As a three-year-old child, Tamiko Sora was with her parents and two sisters at their home just 1.4km from the hypocenter. The blast destroyed their house and Sora’s face was burned, but most of her family survived.
As they made their way to a relatives’ home, she met an unattended five-year-old girl who identified herself as Hiroko and a woman with severe burns desperately asking people to save the baby she carried.
Sora said she still thinks of them often and regrets her family could not help.
Her family visited orphanages, but could not find the girl, she said.
The people she met that day, as well as her missing aunt and uncle, might have ended up on Ninoshima, she said.
Within two hours of the blast, victims began arriving by boat from Hiroshima at the island’s No. 2 quarantine center. Its buildings filled with patients with severe wounds. Many died on the way to the island.
Imperial Japanese Army service members were on around-the-clock shifts for cremation and burials on the island, Hiroshima City documents showed.
Eiko Gishi, then an 18-year-old boat trainee, oversaw carrying patients from the pier to the quarantine area for first aid. He and other soldiers cut bamboo to make cups and trays. Many of the wounded died soon after sipping water.
In recollections published by the city years later, Gishi wrote that soldiers carefully handled bodies one by one at the beginning, but were soon overwhelmed by the huge number of decomposing bodies and used an incinerator originally meant for military horses.
Even that was not enough and they soon ran out of space, eventually putting bodies into bomb shelters and in burial mounds.
“I was speechless from the shock when I saw the first group of patients that landed on the island,” former army medic Yoshitaka Kohara wrote in 1992.
“I was used to seeing many badly wounded soldiers on battlefields, but I had never seen anyone in such a cruel and tragic state,” he said. “It was an inferno.”

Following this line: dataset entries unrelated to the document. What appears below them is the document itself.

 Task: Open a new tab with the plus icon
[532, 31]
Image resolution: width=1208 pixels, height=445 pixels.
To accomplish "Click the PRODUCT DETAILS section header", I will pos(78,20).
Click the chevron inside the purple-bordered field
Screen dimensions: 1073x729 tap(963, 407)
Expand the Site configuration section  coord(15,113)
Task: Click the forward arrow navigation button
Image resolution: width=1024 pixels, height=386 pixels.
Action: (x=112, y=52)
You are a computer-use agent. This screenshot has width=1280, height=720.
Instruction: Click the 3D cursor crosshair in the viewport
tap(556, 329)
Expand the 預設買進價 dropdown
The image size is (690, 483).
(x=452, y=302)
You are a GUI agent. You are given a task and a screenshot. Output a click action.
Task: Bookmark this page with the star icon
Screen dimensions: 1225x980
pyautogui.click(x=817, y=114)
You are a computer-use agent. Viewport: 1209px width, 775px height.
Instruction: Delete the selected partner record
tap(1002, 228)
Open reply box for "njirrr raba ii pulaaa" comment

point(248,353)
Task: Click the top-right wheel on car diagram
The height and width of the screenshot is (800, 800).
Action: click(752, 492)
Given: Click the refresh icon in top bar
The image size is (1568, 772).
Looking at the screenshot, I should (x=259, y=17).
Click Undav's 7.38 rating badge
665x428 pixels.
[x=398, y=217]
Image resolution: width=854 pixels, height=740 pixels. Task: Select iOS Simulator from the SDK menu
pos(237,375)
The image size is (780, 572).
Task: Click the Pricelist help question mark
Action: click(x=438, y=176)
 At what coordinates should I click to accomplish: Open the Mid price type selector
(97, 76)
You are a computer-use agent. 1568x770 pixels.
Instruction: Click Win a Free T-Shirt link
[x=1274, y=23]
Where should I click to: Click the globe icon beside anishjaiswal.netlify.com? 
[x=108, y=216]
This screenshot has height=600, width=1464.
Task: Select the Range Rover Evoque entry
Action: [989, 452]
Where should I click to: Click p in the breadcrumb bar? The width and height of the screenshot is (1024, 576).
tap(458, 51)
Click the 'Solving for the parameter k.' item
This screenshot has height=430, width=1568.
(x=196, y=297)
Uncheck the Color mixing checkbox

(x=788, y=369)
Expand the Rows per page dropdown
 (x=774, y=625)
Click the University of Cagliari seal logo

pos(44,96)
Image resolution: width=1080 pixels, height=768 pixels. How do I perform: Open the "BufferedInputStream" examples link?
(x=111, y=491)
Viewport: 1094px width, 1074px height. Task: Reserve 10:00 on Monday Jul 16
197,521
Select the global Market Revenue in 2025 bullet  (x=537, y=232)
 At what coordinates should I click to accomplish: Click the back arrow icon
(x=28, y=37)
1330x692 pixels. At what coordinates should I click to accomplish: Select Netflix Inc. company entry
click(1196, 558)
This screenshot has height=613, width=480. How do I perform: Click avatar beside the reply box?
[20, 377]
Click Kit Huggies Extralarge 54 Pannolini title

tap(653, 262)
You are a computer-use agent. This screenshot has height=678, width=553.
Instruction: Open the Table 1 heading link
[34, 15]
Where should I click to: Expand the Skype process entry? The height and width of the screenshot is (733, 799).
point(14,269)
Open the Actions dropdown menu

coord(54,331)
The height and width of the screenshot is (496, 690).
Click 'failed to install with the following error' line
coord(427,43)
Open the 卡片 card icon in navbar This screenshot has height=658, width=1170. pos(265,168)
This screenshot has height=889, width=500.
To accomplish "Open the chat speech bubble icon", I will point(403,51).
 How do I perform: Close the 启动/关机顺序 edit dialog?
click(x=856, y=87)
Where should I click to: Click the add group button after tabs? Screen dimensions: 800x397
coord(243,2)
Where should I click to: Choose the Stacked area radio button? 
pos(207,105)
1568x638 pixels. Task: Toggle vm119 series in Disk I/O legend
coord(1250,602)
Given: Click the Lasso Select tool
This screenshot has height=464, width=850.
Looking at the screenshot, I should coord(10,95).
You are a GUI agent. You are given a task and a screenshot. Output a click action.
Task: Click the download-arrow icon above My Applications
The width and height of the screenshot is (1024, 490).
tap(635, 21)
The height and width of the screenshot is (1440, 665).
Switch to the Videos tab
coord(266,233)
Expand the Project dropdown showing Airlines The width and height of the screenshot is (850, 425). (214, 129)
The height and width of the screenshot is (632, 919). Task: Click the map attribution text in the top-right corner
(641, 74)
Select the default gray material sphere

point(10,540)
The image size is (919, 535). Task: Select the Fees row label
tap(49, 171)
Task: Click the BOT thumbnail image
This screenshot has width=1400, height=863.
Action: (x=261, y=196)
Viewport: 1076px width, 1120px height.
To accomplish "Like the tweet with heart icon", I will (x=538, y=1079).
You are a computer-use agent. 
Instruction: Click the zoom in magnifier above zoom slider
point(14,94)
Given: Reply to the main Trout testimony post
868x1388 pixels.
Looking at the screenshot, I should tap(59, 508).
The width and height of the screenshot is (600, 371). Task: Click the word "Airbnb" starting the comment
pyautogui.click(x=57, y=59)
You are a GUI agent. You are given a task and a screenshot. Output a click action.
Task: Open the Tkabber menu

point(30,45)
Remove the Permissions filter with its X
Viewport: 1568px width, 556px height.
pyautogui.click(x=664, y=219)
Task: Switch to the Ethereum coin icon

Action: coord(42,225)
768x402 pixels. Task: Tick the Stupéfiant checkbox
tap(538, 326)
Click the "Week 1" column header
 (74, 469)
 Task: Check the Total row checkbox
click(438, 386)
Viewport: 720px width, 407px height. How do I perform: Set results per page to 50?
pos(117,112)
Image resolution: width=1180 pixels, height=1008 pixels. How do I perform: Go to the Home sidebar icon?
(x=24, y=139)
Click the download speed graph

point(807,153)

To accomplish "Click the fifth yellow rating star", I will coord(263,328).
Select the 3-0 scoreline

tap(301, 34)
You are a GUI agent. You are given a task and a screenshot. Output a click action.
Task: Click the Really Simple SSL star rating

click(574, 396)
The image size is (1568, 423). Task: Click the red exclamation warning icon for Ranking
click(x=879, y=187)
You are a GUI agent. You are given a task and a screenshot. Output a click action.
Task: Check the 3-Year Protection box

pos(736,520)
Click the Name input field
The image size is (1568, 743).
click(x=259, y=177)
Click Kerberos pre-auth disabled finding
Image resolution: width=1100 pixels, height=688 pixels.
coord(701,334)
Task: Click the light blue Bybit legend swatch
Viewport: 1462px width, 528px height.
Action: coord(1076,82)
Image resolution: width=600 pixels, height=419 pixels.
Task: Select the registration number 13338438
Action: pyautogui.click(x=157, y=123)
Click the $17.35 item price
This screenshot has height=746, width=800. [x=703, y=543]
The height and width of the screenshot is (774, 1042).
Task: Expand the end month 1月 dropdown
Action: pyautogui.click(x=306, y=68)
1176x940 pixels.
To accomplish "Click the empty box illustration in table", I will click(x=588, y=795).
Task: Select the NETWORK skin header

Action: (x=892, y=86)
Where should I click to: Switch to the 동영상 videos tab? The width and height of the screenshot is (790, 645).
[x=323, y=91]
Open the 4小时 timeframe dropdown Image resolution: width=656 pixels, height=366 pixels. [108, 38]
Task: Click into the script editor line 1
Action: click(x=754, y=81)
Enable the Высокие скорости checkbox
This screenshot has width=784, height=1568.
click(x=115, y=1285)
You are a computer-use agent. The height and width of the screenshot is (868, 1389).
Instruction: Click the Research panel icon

Kohara was at the facility until its closure, when only about 500 people were left alive. When he told surviving patients that the war had ended on Aug. 15, he recalled they looked emotionless and “tears flowed from their crushed eyes, and nobody said a word.”
Kazuo Miyazaki, a Ninoshima-born historian and guide, said that toward the end of World War II the island was used to train suicide attackers using wooden boats meant for deployment in the Philippine Sea and Okinawa.
“Hiroshima was not a city of peace from the beginning. Actually, it was the opposite,” Miyazaki said. “It’s essential that you learn from the older generations and keep telling the lessons to the next.”
Miyazaki, 77, lost a number of relatives in the atomic bombing. He has heard first-person stories from his relatives and neighbors about what happened on Ninoshima, which was home to a major army quarantine during Japan’s militarist expansion. His mother was an army nurse who was deployed to the field hospital on the island.
The remains of about 3,000 atomic bombing victims brought to Ninoshima have been found since 1947 when many were dug out of bomb shelters. Thousands more are thought to be missing.
After learning of the search for remains on Ninoshima, Sora twice traveled to the island to pray at a cenotaph commemorating the dead.
“I feel they are waiting for me to visit,” she said. “When I pray, I speak the names of my relatives and tell them I’m well and tell them happy stories.”
In a recent visit to Sora at her nursing home, Kayo brought a plastic box containing the baby jaw and skull fragments he found on Ninoshima. The bones were placed carefully on a bed of fluffy cotton.
Kayo said he wanted to show Sora the fragile fragments, which could be from a child the same age as the one Sora met 80 years ago.
He plans eventually to take the bones to a Buddhist temple.
Sora prayed in silence while looking at the bones in the box and then spoke to them.
“I’m so happy you were finally found,” she said. “Welcome back.”